DETAILED DESCRIPTION OF EXEMPLARY EMBODIMENTS
[0043] The disclosed technology generally provides treatment compositions and methods to inhibit the formation and deposition of mineral scales, and more specifically, treatment compositions and methods to inhibit the formation and deposition of mineral scales in high temperature and high-pressure environments.
[0044] The anti-scaling composition as described herein provides for the inhibition and prevention of scale formation of systems operating in a high pressure and a high concentration of dissolved salts. Such scale formation may include, but is not limited to, scaling that is subject to the deposition of multiple scales, (e.g. silica, calcium sulfate, calcite, barite, and celestite scales).
[0045] It was surprisingly discovered that the anti-scaling composition as described herein provides a synergistic effect, where the anti-scaling composition removes already formed or difficult to remove scaling, and in some cases, prevents new scaling present in systems exposed to high concentrations of brine under conditions of high pressure and temperatures (which alters the scaling potential of multiple scales).
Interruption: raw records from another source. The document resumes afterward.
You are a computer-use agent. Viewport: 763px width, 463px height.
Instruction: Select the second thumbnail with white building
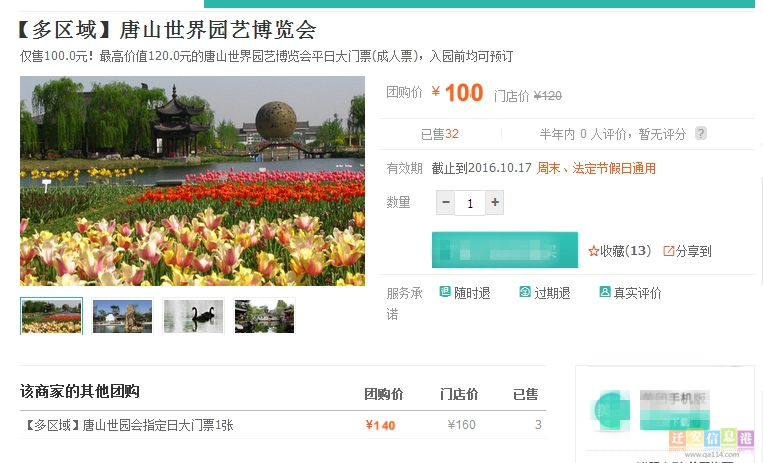122,316
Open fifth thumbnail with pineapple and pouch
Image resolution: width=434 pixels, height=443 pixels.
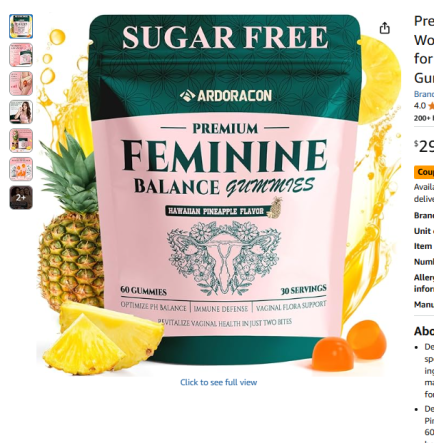coord(21,140)
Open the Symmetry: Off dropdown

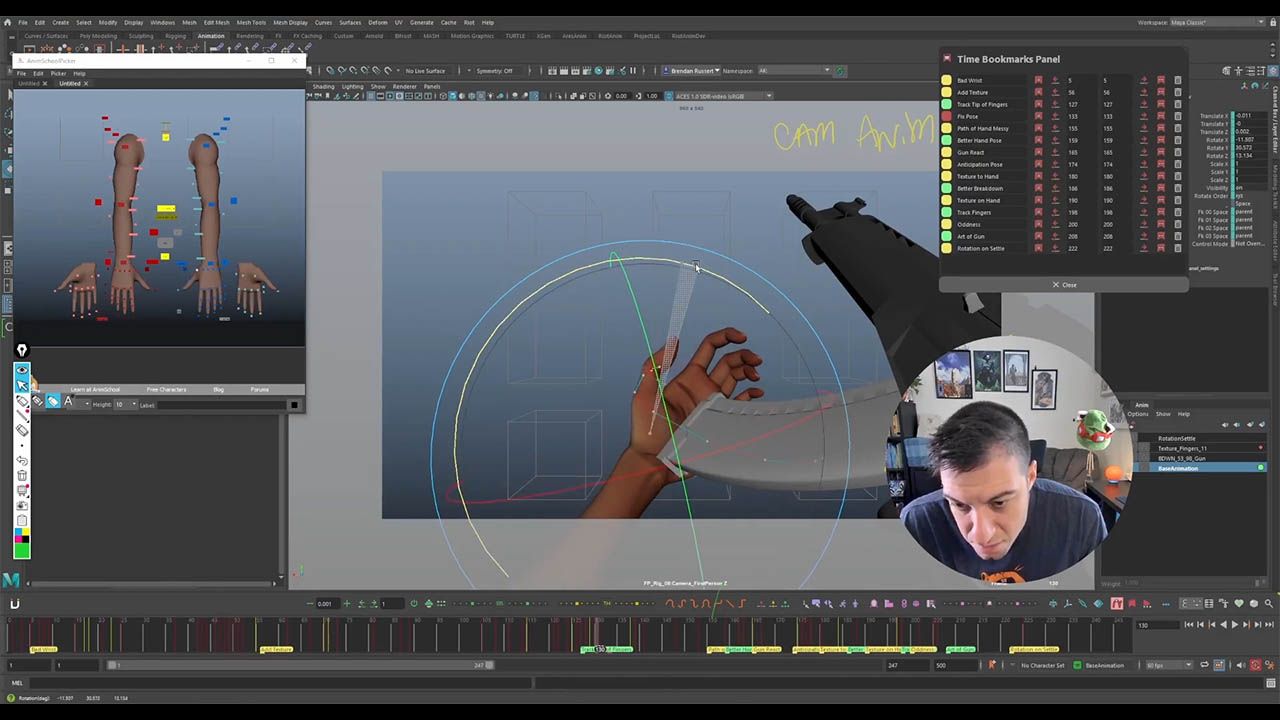(x=494, y=71)
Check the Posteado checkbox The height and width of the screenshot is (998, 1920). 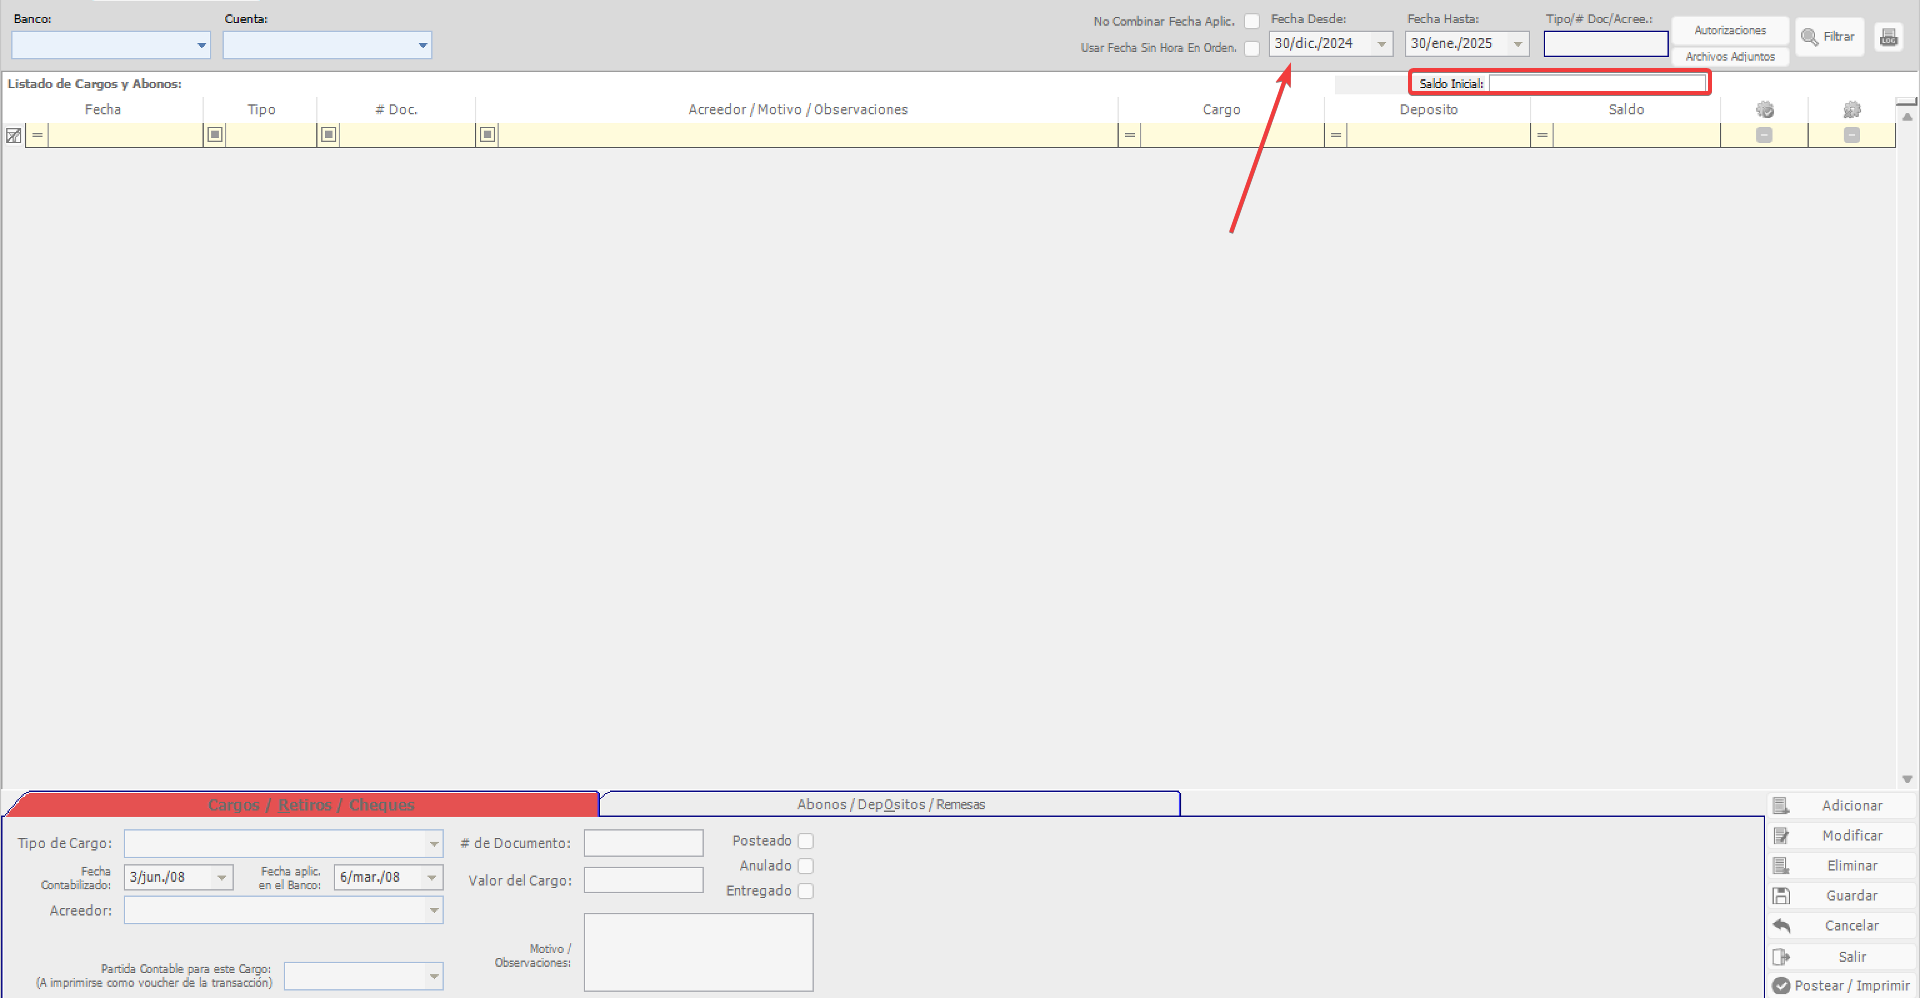[x=806, y=841]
It was shown that the anti-scaling compositions as described herein significantly aided in achieving a passing compatibility requirement rating, as well as increased anti-scaling performance due to the synergy of components present.
[0046] Due to the elevated temperatures and pressures, the present technology prevents scale formation in environments having a high concentration of total dissolved solids (TDS), wherein TDS is a measurement of soluble salt concentration in a volume of water. For example, such environments may include, but are not limited to, sub-sea oil and gas fields, geothermal, membrane, evaporator, mining, on land oil and gas fields, steam-assisted gravity drainage (SAGD), and fracking applications.
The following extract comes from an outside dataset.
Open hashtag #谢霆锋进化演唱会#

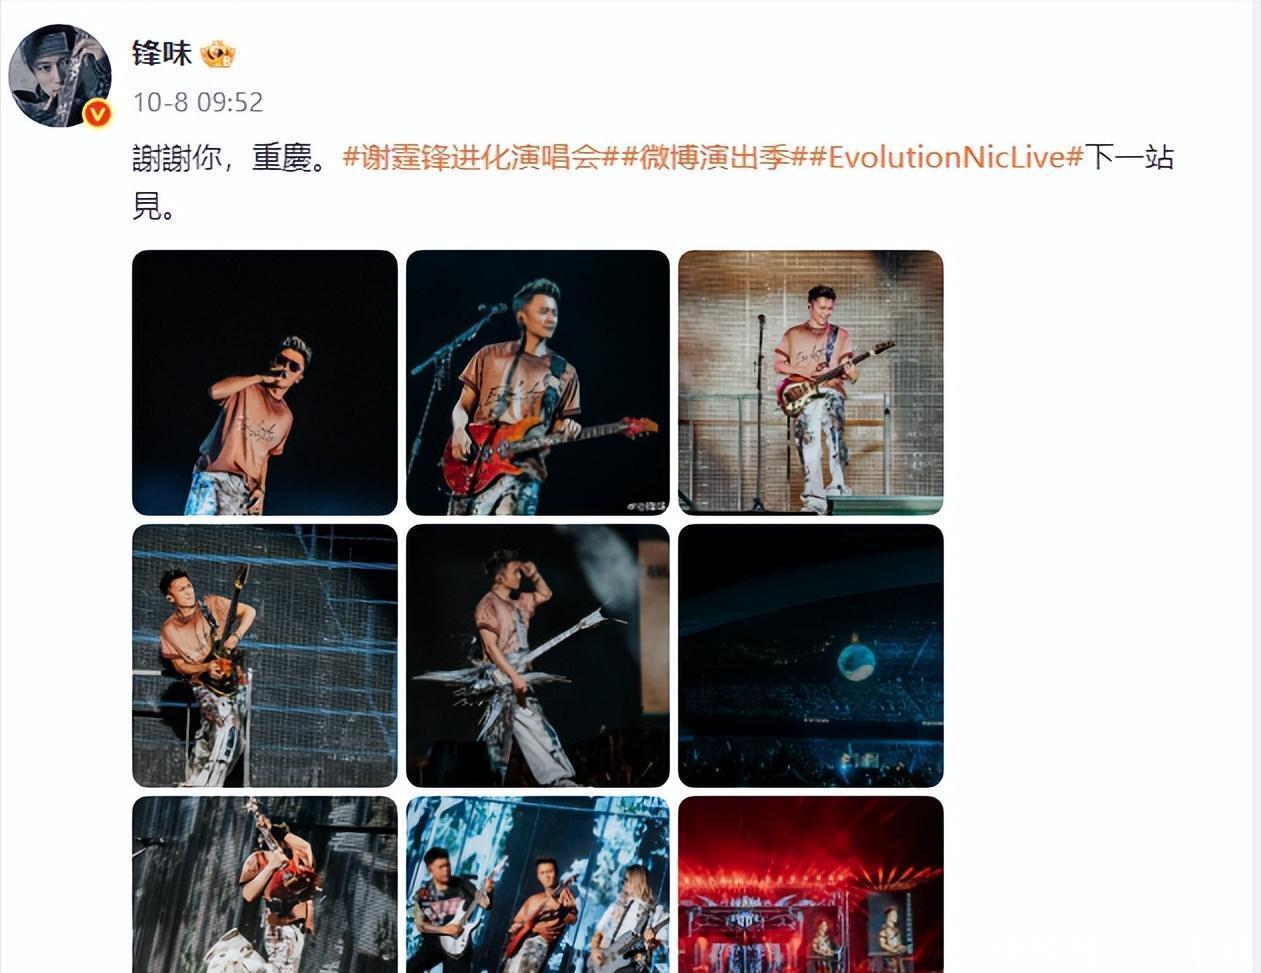click(471, 158)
[0047] The present technology provides for a synergistic anti-scaling composition, wherein the composition comprises a scale inhibitor; and a compatibility aid.
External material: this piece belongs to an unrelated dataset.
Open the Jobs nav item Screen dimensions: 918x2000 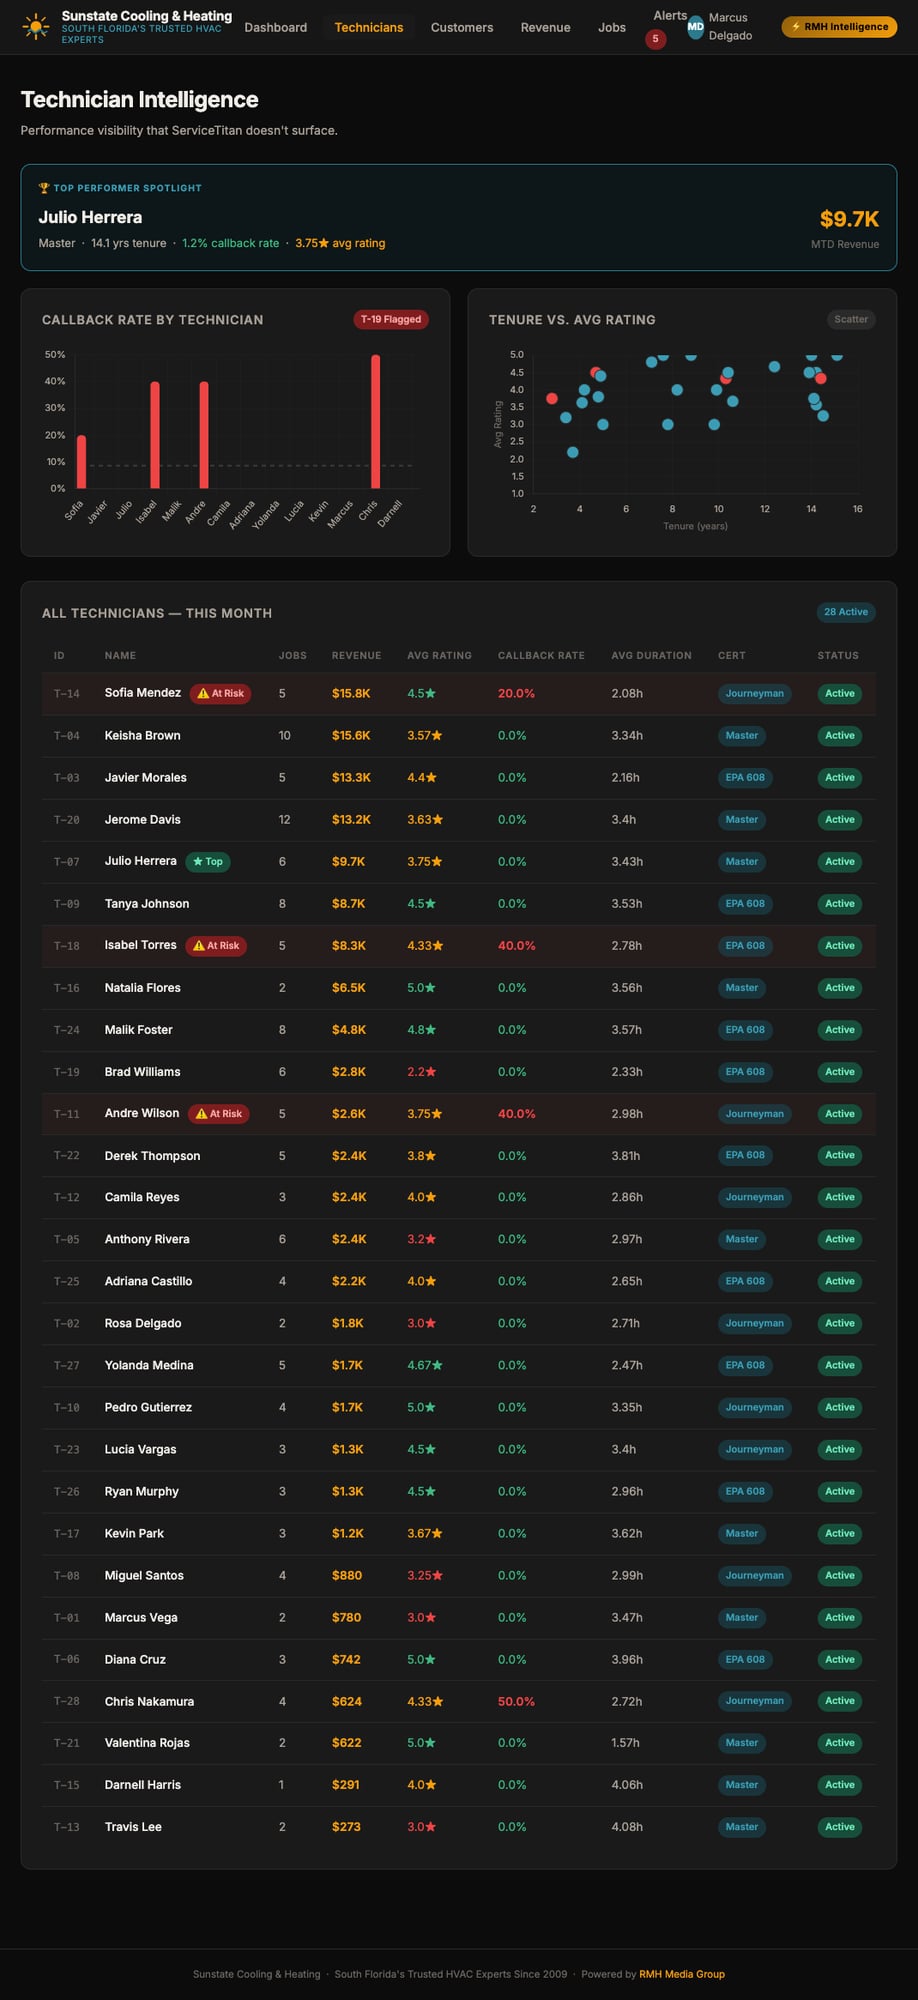[x=611, y=27]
[0048] The synergistic anti-scaling composition comprises a scale inhibitor. The scale inhibitor as described herein acts as a nucleation inhibitor, as well as a crystal growth inhibitor. It is believed that the anti-scaling composition provides a
synergistic effect due to the specific combination of a nucleation inhibitor and a crystal growth/dispersant mechanism provided by the scale inhibitor.
[0049] In some embodiments, the scale inhibitor comprises an organophosphoric acid, organophosphonic acid, a phosphonate-based compound, polymeric phosphonate, polycarboxylic acids, a carboxylic sulphonated copolymer, and/or a carboxylic sulphonated terpolymer.
[0050] In some embodiments, the scale inhibitor comprises an organopolyphosphorous acid, an organopolyphosphonic acid, an organopolyphosphoric acid, and/or an organopolyphosphorous acid.
[0051] In some embodiments, the scale inhibitor comprises a diphosphonate, a triphosphonate, a tetraphosphonate, a pentaphosphonate, and/or a hexaphosphonate or derivatives thereof. It is believed that the molecular weight and distance between the phosphonates aid in the performance of the scale inhibitor.
[0052] In some embodiments, the scale inhibitor comprises a polyamino polyether methylene phosphonic acid, a (hydroxyethyl)imino]bis(methylene)]- bisphosphonic acid, or a combination thereof. It is believed that ethylene oxide and hydroxy ethyl amino groups contribute to the synergy of the present technology by aiding in compatibility.
[0053] In some embodiments, the scale inhibitor comprises a sulphonated ter-polymer, or a carboxylic-sulfonated copolymer. In some embodiments, the terpolymer acts as a crystal growth modifier.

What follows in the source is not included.